Abstract

Seasonal and interindividual differences in food availability and illnesses cause variations in growth, including bone growth, in children in developing countries. We investigated seasonal differences in biochemical (serum) markers of bone metabolism and relationships between these markers (procollagen type I N propeptide [P1NP], serum C-terminal telopeptide of type 1 collagen [S-CTX]) and serum markers of inflammation (alpha(1)- antichymotrypsin [ACT], C-reactive protein [CRP], sialic acid) in prepubertal Gambian boys. Three seasonal time points were chosen: August, mid-rainy season; October, late rainy season (both are associated with decreased food supply, increased prevalence of infection, reduced weight gain, and stunting); and April, late dry season, when environmental conditions are better and rates of weight gain are higher. The prevalence of raised inflammatory markers was high: 29% of ACT values >0.40 g/L in August, 42% >0.40 g/L in October, and 18% >0.40 g/L in April. Of CRP values, 92-96% were >0.47 mg/L and 30%, 46%, and 18% were >3.95 mg/L in August, October, and April, respectively.

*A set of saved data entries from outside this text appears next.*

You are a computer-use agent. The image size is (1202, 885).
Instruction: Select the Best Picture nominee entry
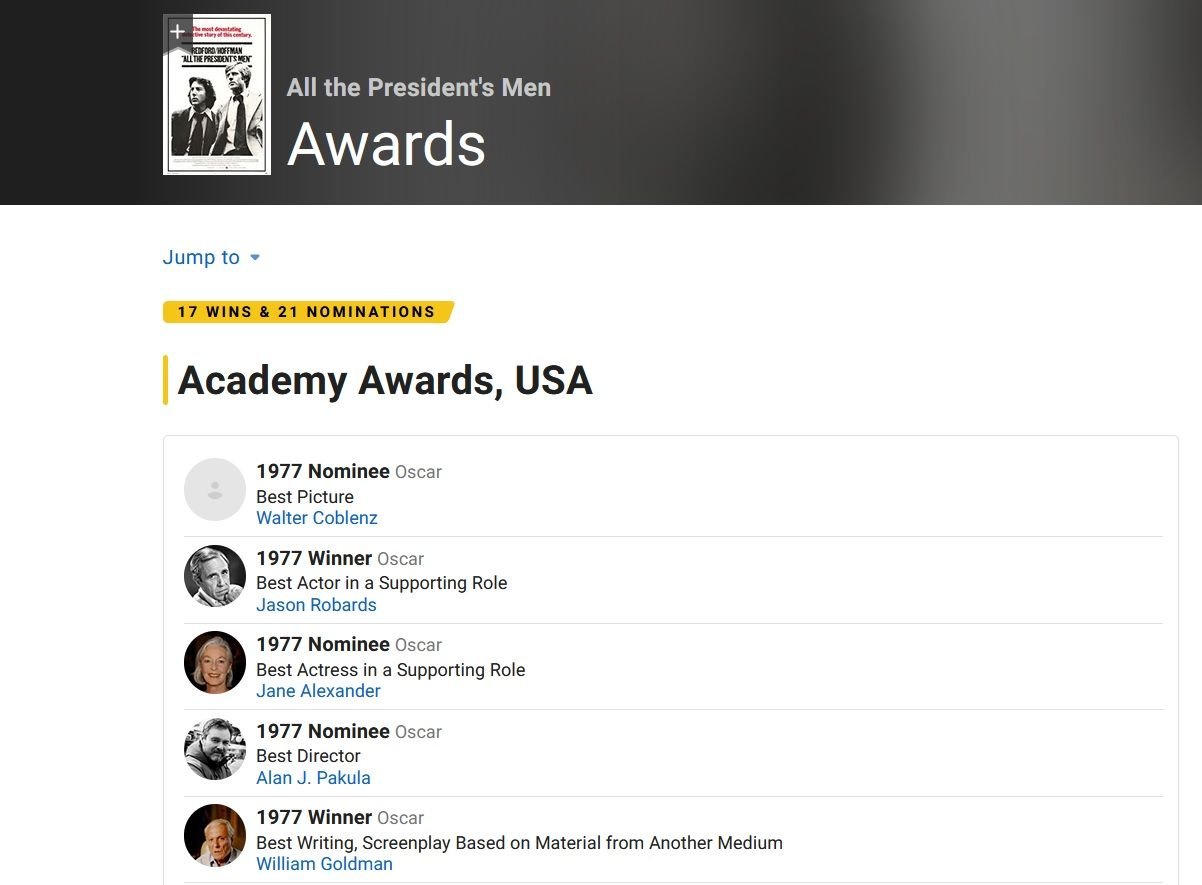click(x=305, y=497)
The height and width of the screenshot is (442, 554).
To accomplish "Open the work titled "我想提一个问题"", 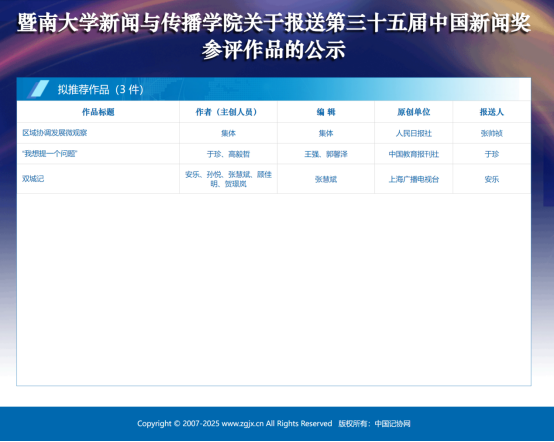I will click(x=49, y=154).
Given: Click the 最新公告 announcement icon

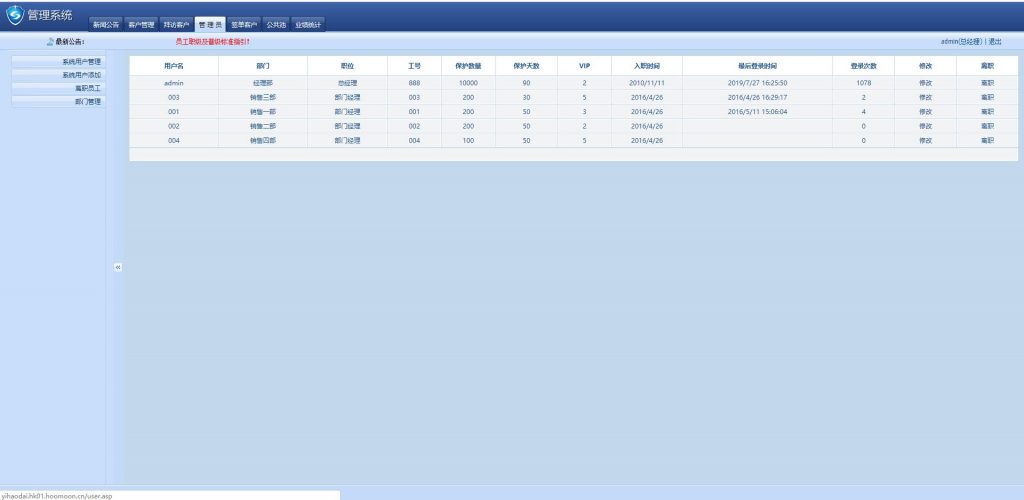Looking at the screenshot, I should [50, 42].
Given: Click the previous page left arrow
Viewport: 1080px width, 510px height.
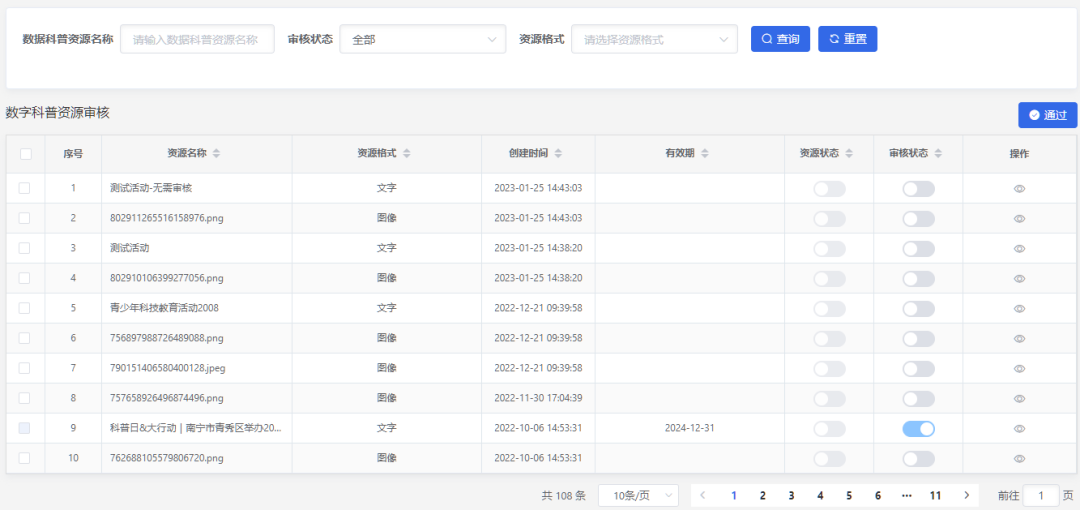Looking at the screenshot, I should 704,495.
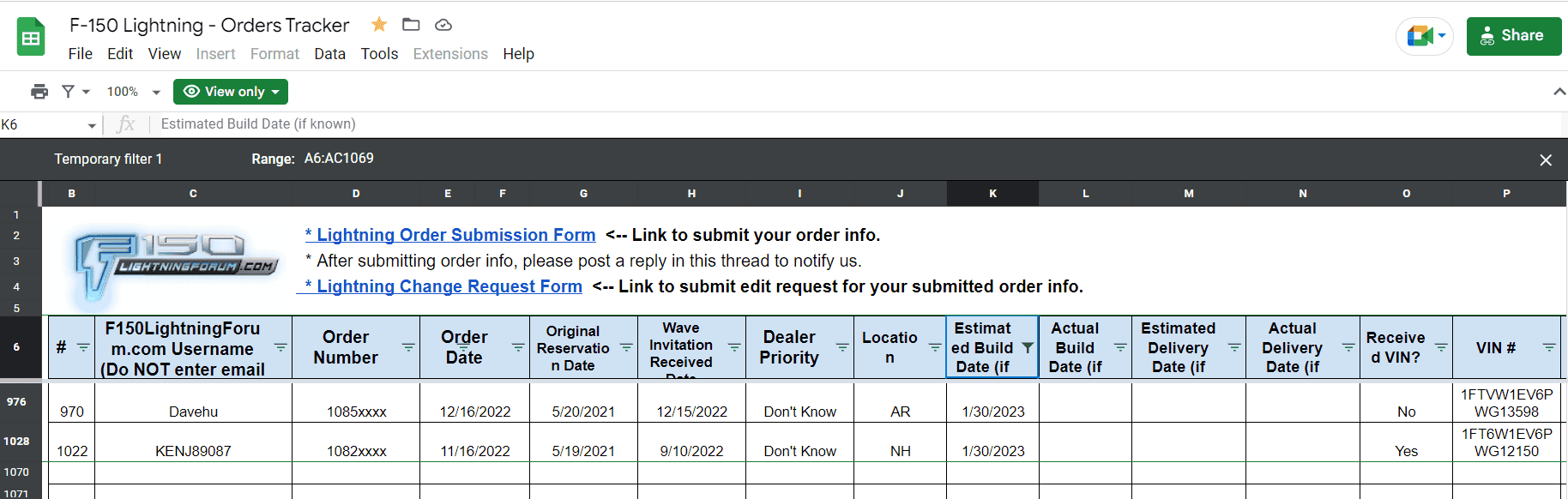Click the print icon

[39, 92]
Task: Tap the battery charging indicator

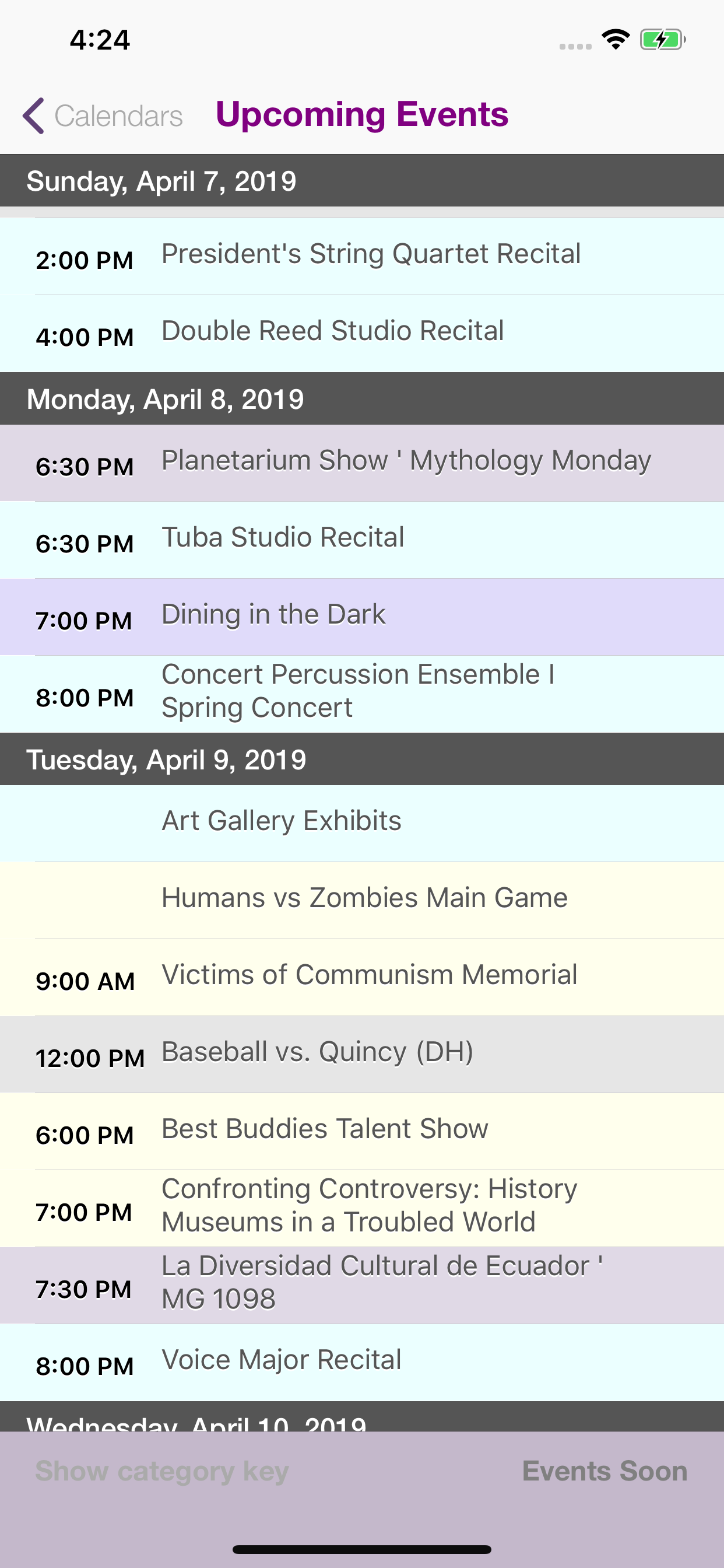Action: tap(663, 40)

Also, 42-52% of sialic acid values were >648 mg/L. Of the bone markers, S-CTX exhibited the highest values in August; P1NP did not vary with season. Inverse relationships between each bone marker and the acute phase markers occurred, with the strongest relationships between P1NP and ACT or sialic acid. We conclude that bone collagen synthesis and turnover are reduced during inflammation in rural Gambian boys. Biochemical indices can provide powerful, single-time point evidence of infection and growth-faltering episodes.